Kirk Douglas, Adophe Menjou and Ralph McReady (from whose features Rocky & Bullwinkle’s Fearless Leader was undoubtedly traced) all performed their roles excellently to drive home the point that illustrates your title.
https://youtu.be/TggLQHVcV_U
Given the circumstances that cost General Joseph-Jacques-Césaire Joffre his command in 1916, it would appear McReady’s character was loosely drawn from him.
People are scared to make decisions because then they could be held responsible for the consequences of those decisions.
I’ve said the same thing about hiring decisions. People hem and haw and rely on key word searches in resume databases; every development that I see in the AI / HR interface is about removing the human responsibility from the system and turning it over to a computer.
I think there is another reason.
It was mentioned in another blog.
And the reason is George Floyd.
If the LEO kill a minority then you have BLM jumping up and down demanding punishment for the cop, regardless what happened.
I think this is the reason cops now dont do anything until the Swat team shows up. And by then the body count will be high enough that even BLM will be alot less loud.
Author
Avoiding the “BLM response” was one of the on-site commander’s priorities. He didn’t have the courage required by one in his position: the courage to decide, act, and stand by his decision.
It’s not just the on-site commander. Someone hired him. Someone wrote the SOP he was supposedly adhering to. He was the one who made the call, but he didn’t just pop up out of nowhere. His actions are a sign that there are deep problems in the department, and his enablers/backers/sponsors need to go down with him.

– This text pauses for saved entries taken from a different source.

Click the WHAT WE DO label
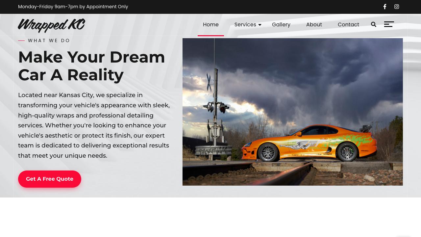 click(49, 40)
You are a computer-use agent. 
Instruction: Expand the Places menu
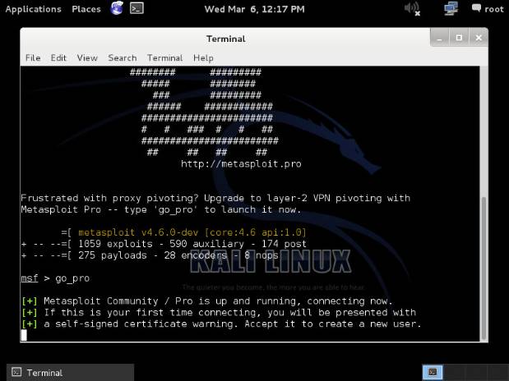[x=86, y=9]
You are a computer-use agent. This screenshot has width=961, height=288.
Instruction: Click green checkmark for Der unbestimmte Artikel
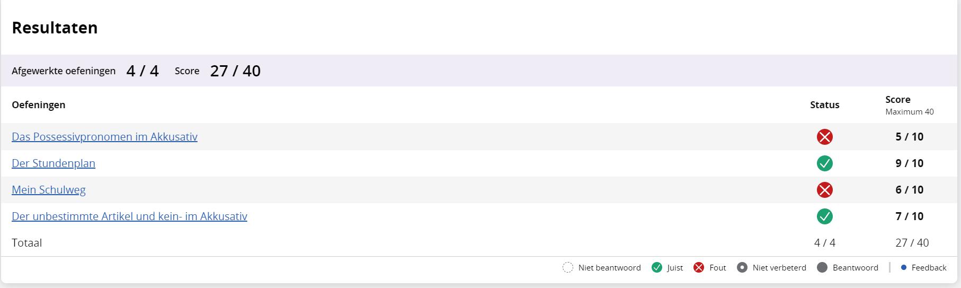[x=824, y=216]
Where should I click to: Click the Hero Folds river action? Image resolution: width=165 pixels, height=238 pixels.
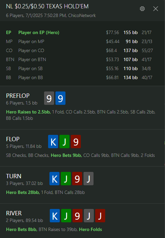click(91, 230)
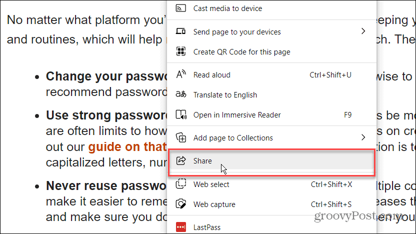Click the Web select icon
Screen dimensions: 416x234
click(x=181, y=185)

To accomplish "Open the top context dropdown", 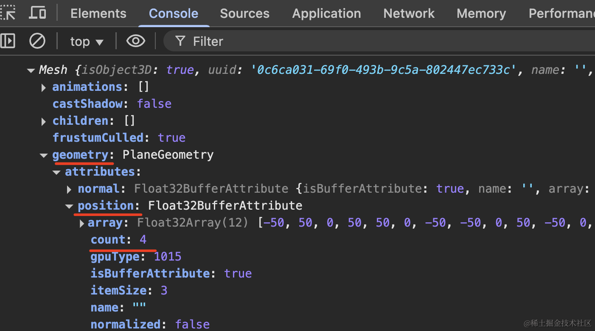I will click(x=87, y=42).
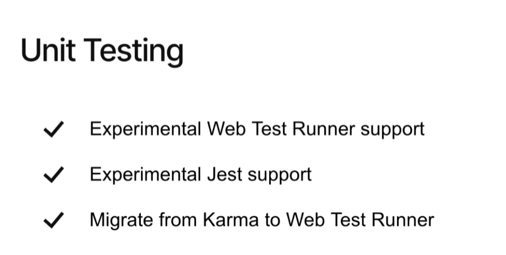Click the checkmark beside Web Test Runner support
506x255 pixels.
[54, 129]
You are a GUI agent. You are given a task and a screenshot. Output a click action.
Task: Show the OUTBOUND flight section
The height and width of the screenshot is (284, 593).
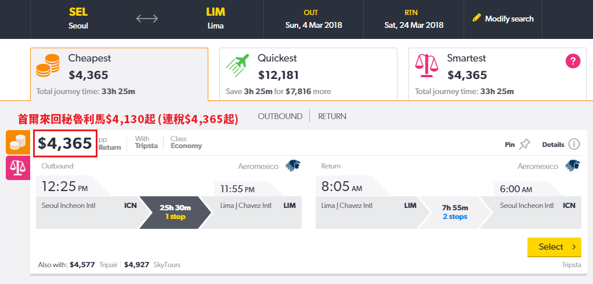[280, 116]
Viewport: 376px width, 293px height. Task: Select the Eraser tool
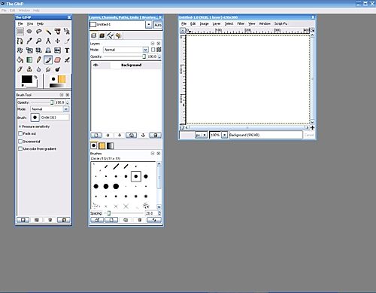tap(57, 60)
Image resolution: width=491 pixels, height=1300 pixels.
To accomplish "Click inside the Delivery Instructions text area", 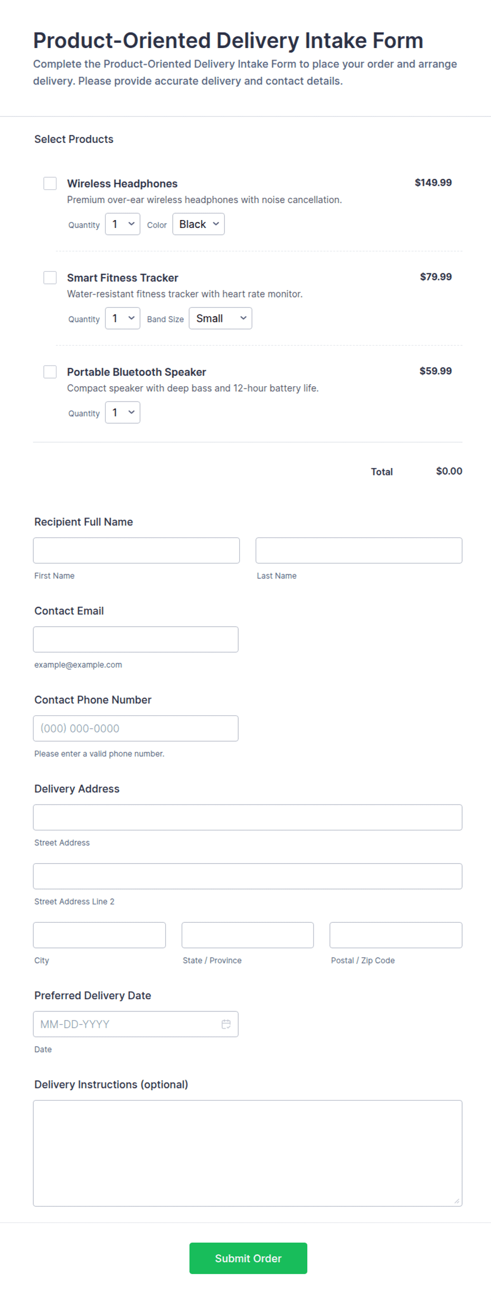I will pyautogui.click(x=248, y=1153).
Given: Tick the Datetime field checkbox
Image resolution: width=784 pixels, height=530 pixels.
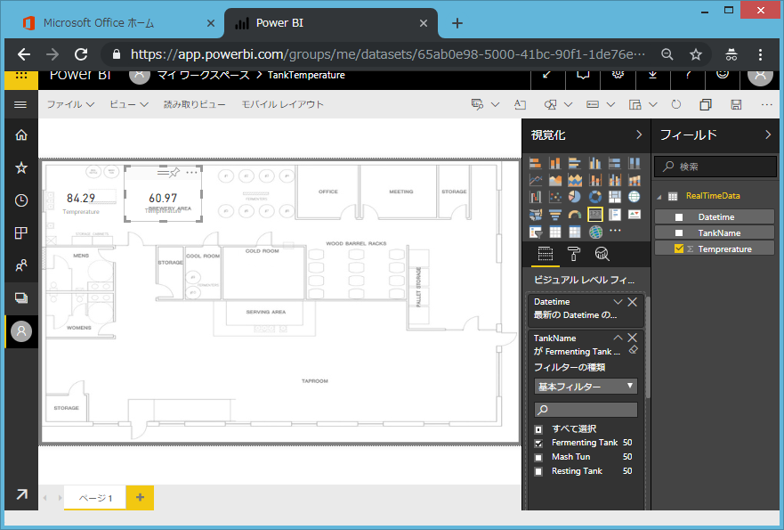Looking at the screenshot, I should [679, 216].
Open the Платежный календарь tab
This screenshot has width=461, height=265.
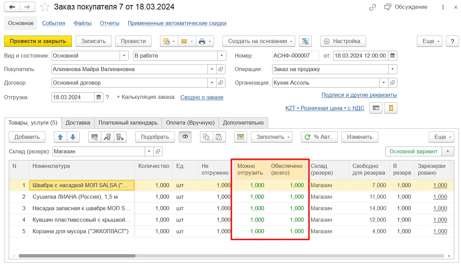tap(128, 123)
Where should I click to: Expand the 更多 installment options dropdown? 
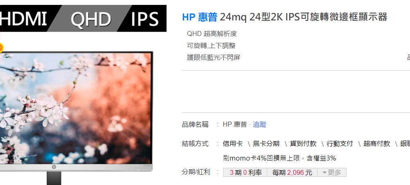(x=332, y=172)
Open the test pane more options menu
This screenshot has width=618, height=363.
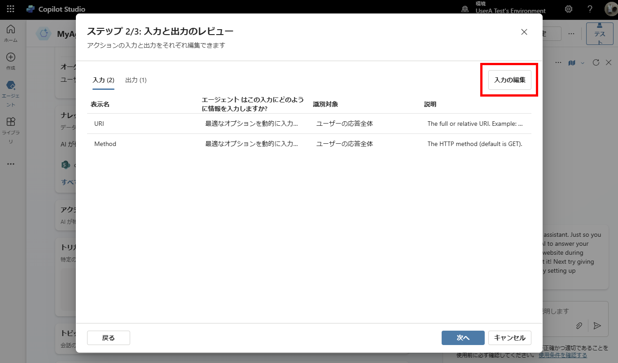tap(558, 63)
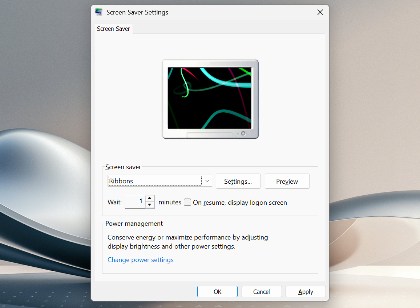Image resolution: width=420 pixels, height=308 pixels.
Task: Enable the display logon screen on resume checkbox
Action: point(187,202)
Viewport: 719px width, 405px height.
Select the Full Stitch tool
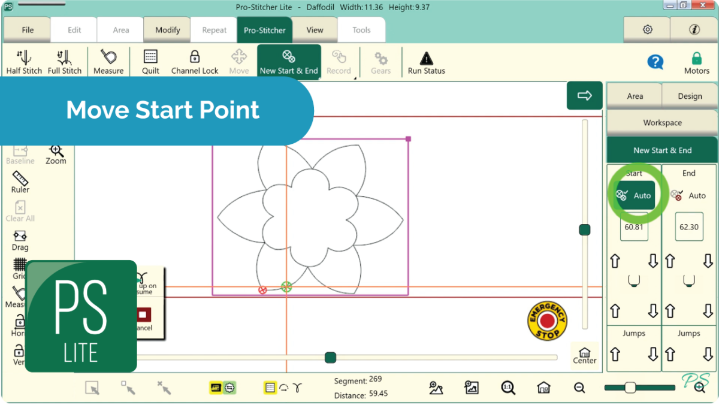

Somehow, I doubt anything it going to happen. There will be hearings and investigations, he’ll probably be fired, and then they’ll quietly reinstate his retirement package and back pay, as *almost always happens* in similar situations. And nobody is ever, ever, going to look any higher in the command chain for problems.
FIred? Hah! He recently won election to the Uvalde city council. His installment was supposed to be yesterday, but it was postponed due to all the funerals.